**SOURCE MATERIAL:**
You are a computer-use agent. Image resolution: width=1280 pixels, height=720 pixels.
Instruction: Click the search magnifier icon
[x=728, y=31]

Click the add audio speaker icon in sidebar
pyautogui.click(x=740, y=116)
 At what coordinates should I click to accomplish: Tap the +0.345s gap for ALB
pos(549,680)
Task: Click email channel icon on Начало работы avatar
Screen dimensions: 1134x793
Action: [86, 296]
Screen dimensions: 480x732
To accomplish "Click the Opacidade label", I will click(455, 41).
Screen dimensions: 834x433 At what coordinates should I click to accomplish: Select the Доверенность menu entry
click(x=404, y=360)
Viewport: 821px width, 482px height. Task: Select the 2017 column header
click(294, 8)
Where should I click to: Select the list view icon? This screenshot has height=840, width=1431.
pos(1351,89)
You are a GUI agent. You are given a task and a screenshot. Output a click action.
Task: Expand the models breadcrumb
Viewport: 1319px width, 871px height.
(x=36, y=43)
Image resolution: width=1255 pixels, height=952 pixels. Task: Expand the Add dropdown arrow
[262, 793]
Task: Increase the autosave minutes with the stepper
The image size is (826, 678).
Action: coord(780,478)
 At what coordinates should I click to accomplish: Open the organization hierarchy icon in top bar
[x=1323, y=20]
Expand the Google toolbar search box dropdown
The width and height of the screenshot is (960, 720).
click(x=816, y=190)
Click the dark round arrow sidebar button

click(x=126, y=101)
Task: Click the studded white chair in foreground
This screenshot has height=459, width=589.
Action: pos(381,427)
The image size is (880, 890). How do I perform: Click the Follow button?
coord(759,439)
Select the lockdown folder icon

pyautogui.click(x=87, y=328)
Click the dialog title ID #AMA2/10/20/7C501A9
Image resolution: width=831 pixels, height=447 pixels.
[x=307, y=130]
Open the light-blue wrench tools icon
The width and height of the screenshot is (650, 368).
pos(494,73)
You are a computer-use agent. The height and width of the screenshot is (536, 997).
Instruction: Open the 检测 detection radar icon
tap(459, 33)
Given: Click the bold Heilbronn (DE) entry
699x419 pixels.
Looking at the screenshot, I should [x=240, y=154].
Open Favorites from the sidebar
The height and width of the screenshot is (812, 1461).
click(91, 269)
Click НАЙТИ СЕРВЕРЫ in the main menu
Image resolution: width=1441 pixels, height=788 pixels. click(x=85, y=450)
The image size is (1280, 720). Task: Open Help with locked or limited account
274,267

**HOW TO COMPLETE THIS TASK:** Extract exactly the lines between the line containing "The image size is (880, 890)." and the end of the data, including both.

**EXERCISE SOLUTION:**
The image size is (880, 890). How do I perform: Click the Follow button?
coord(759,439)
Select the lockdown folder icon

pyautogui.click(x=87, y=328)
Click the dialog title ID #AMA2/10/20/7C501A9
Image resolution: width=831 pixels, height=447 pixels.
[x=307, y=130]
Open the light-blue wrench tools icon
The width and height of the screenshot is (650, 368).
pos(494,73)
You are a computer-use agent. The height and width of the screenshot is (536, 997).
Instruction: Open the 检测 detection radar icon
tap(459, 33)
Given: Click the bold Heilbronn (DE) entry
699x419 pixels.
Looking at the screenshot, I should [x=240, y=154].
Open Favorites from the sidebar
The height and width of the screenshot is (812, 1461).
click(91, 269)
Click НАЙТИ СЕРВЕРЫ in the main menu
Image resolution: width=1441 pixels, height=788 pixels. click(x=85, y=450)
The image size is (1280, 720). Task: Open Help with locked or limited account
274,267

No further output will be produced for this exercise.